Records for this exercise:
<<<<

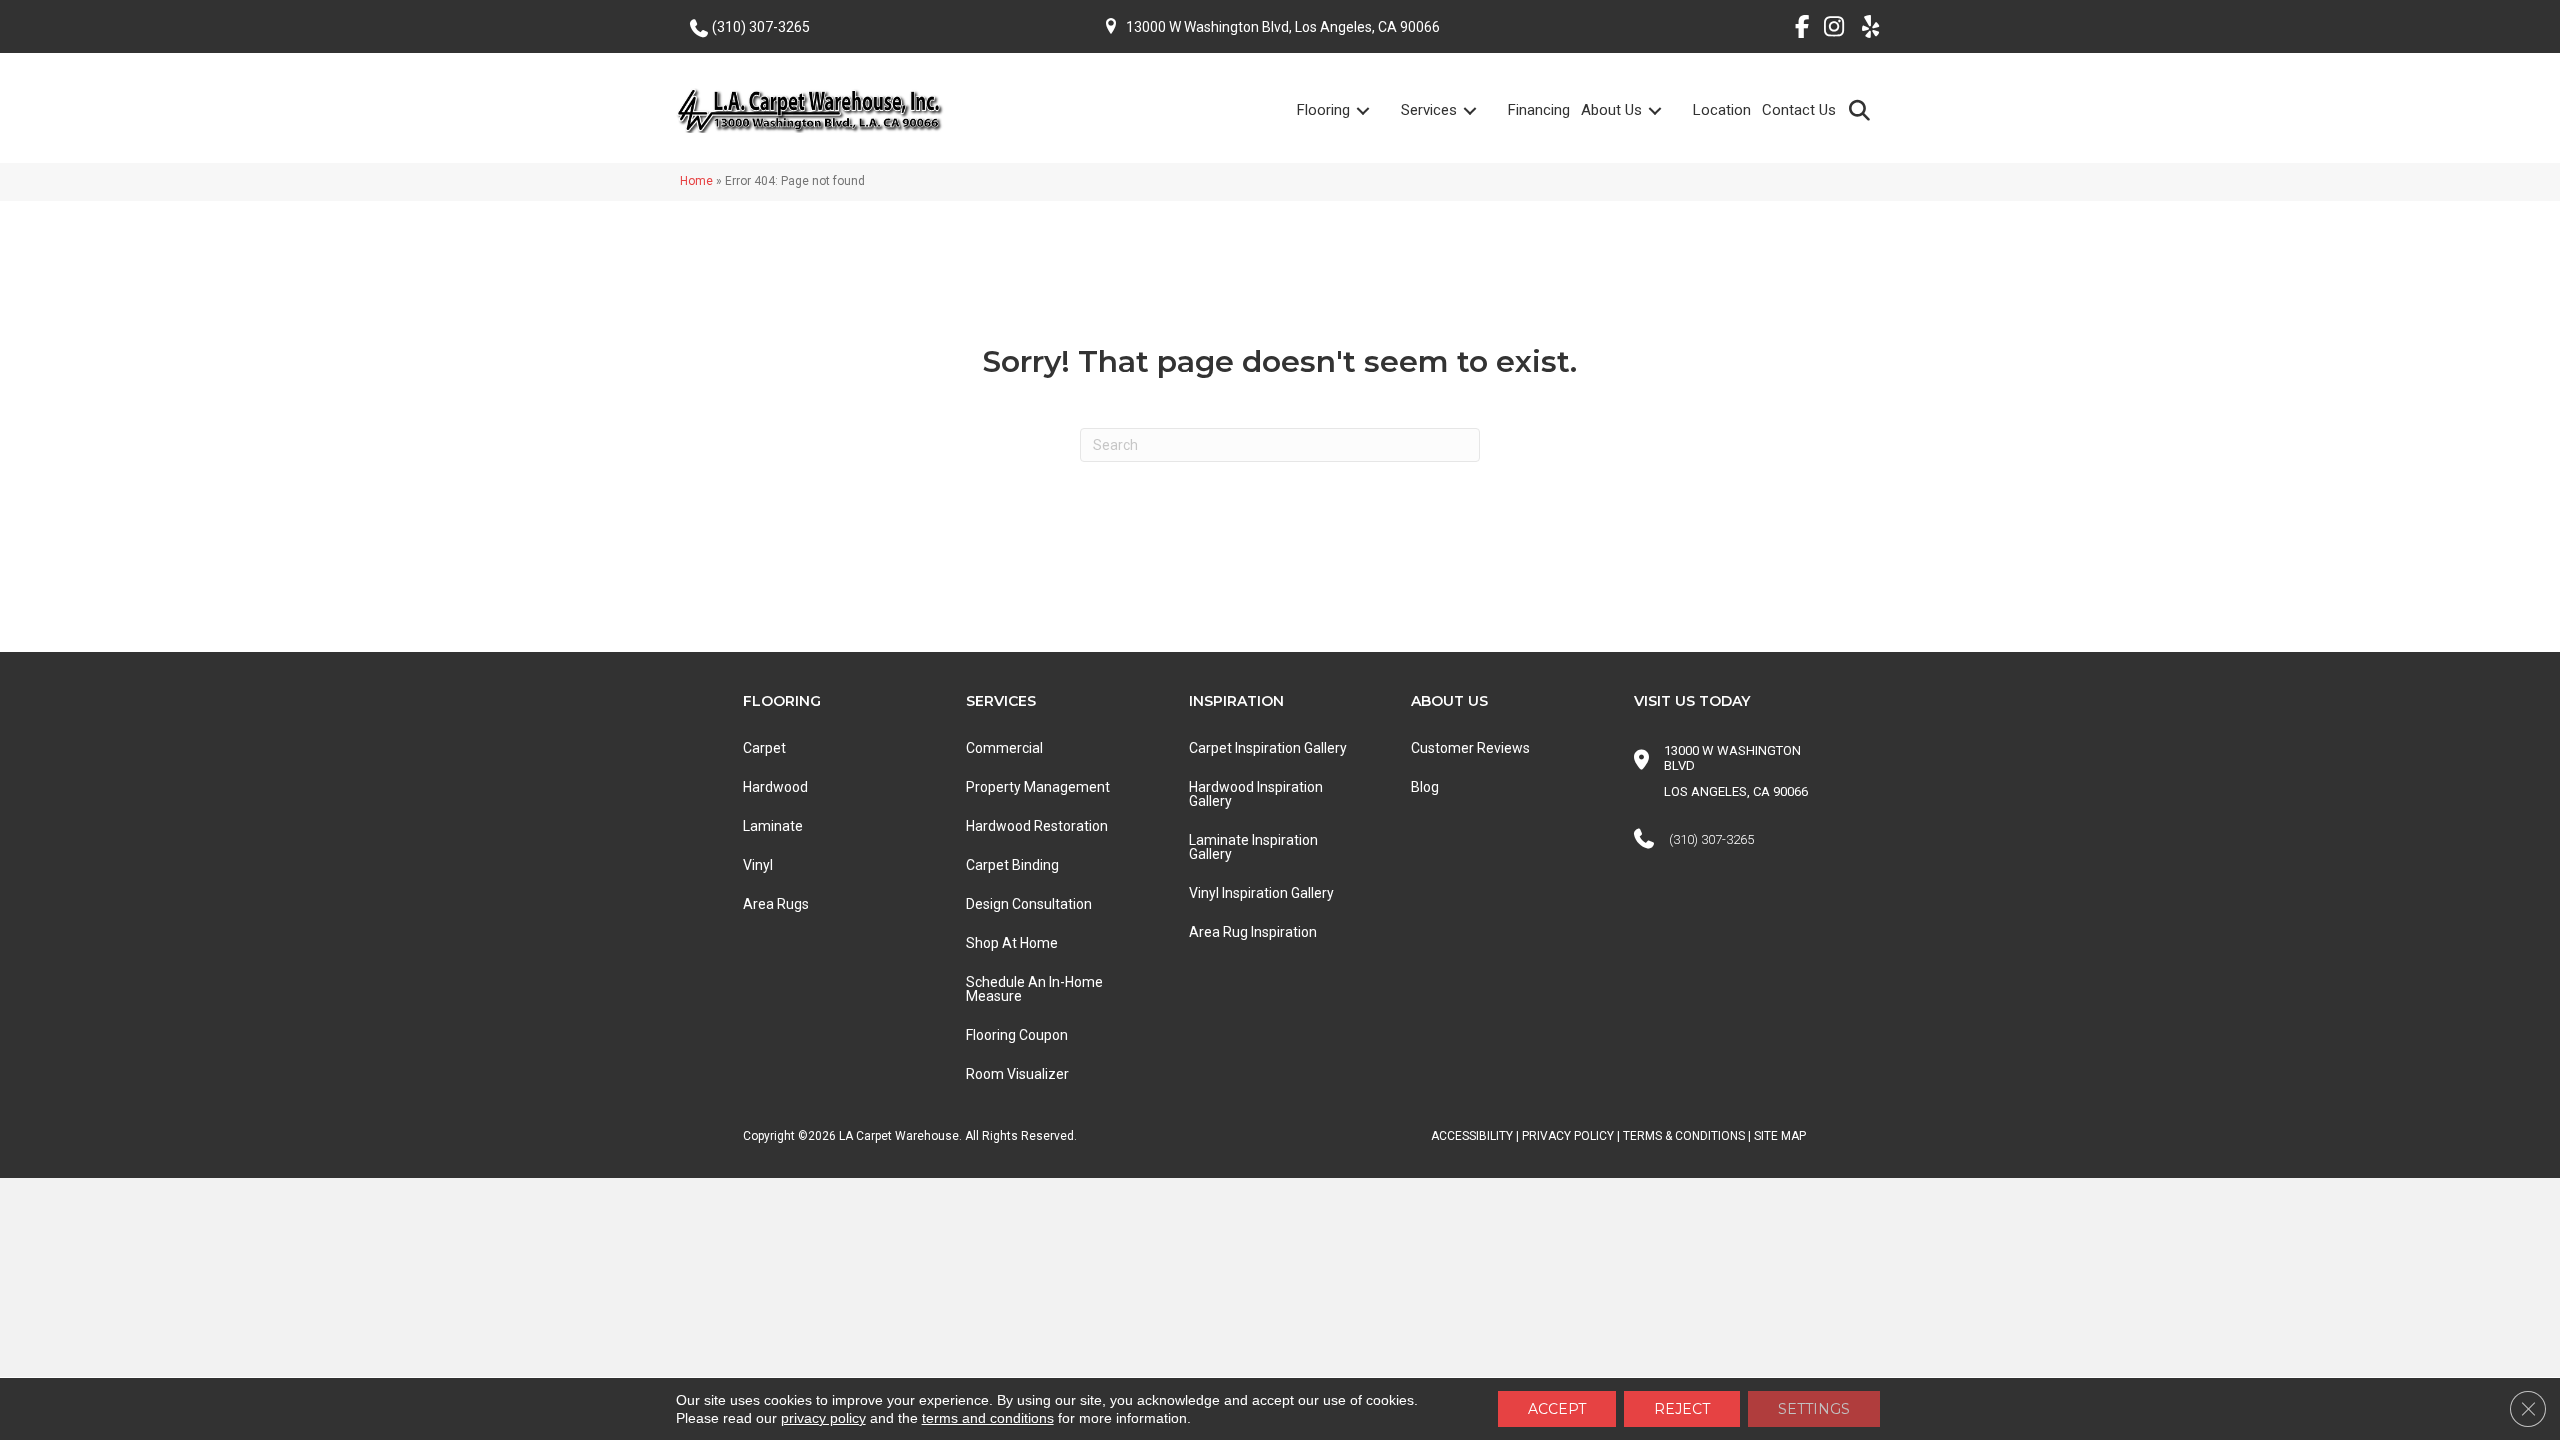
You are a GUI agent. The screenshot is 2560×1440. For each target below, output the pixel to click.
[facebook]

>>>>
<<<<

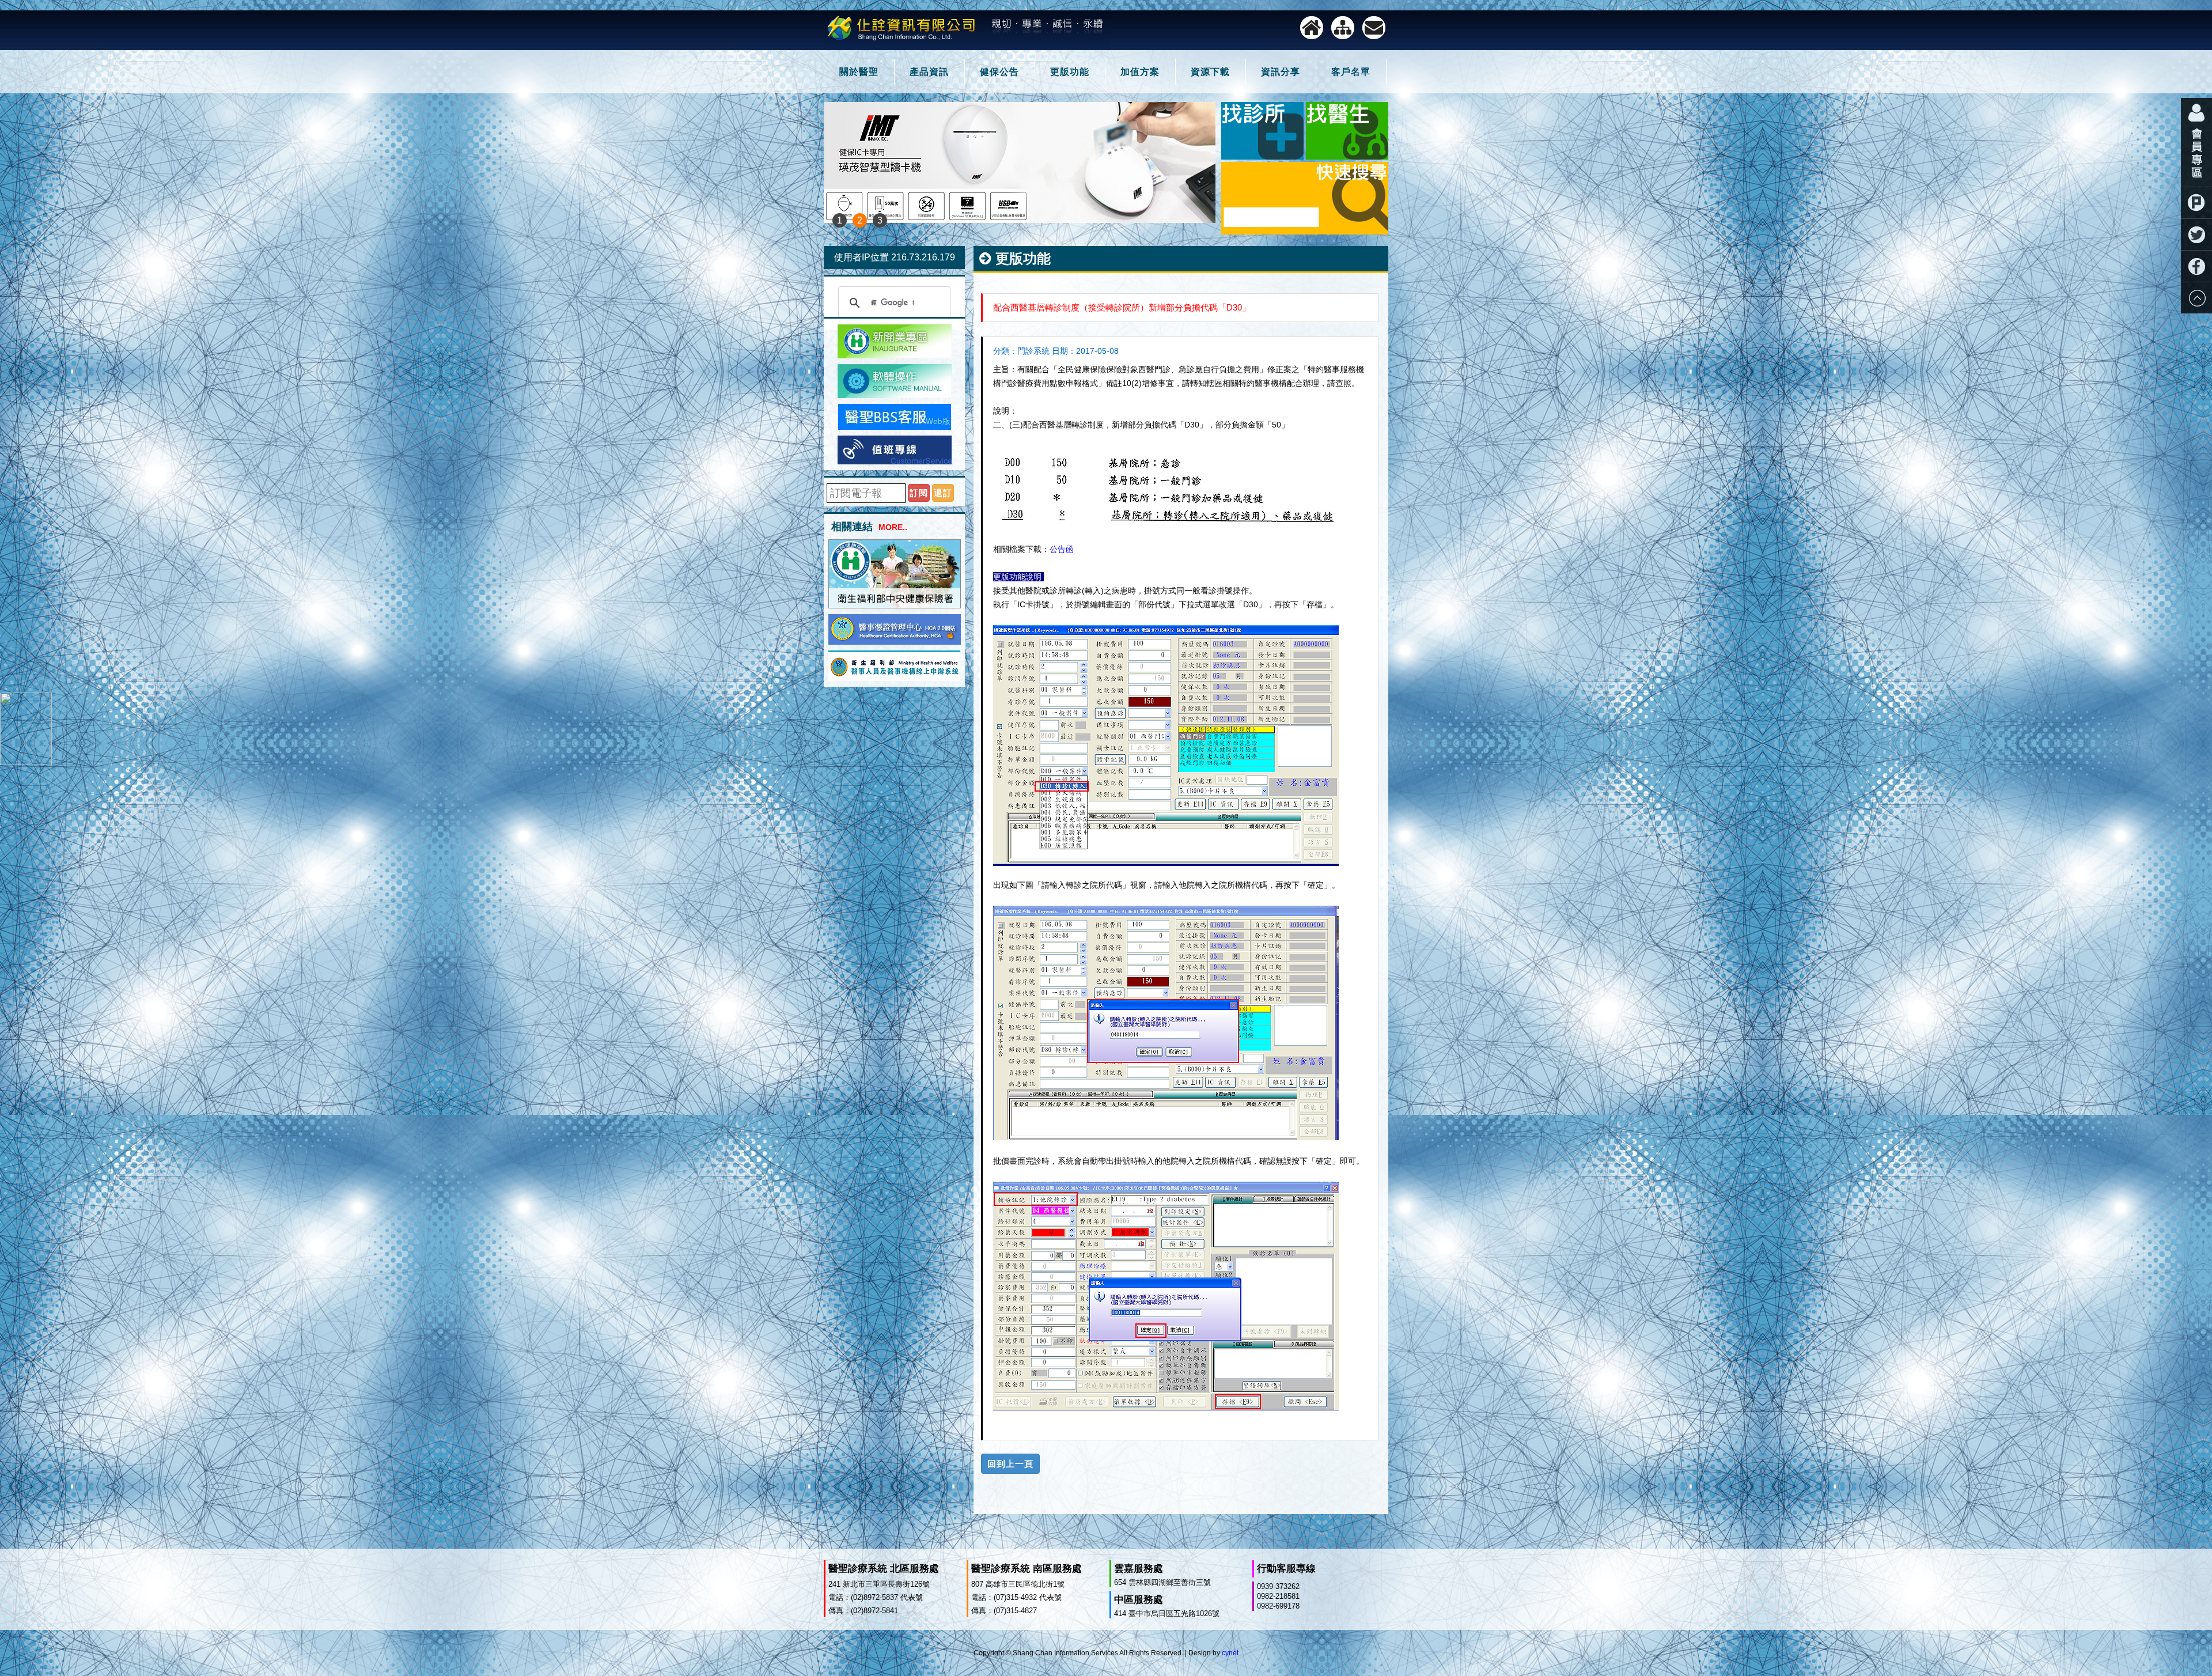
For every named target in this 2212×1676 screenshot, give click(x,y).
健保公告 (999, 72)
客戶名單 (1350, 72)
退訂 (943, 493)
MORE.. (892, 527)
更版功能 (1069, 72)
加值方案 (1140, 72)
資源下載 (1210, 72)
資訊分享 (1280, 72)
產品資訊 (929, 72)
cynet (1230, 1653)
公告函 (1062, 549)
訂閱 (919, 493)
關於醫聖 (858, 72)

>>>>

Exercise: Whenever a line in the entries above includes the word "screenshot", pull that line out.

Expected output:
You are a GUI agent. The screenshot is 2560×1440. For each target below, output the pixel to click.
For every named target in this 2212×1676 screenshot, give click(x,y).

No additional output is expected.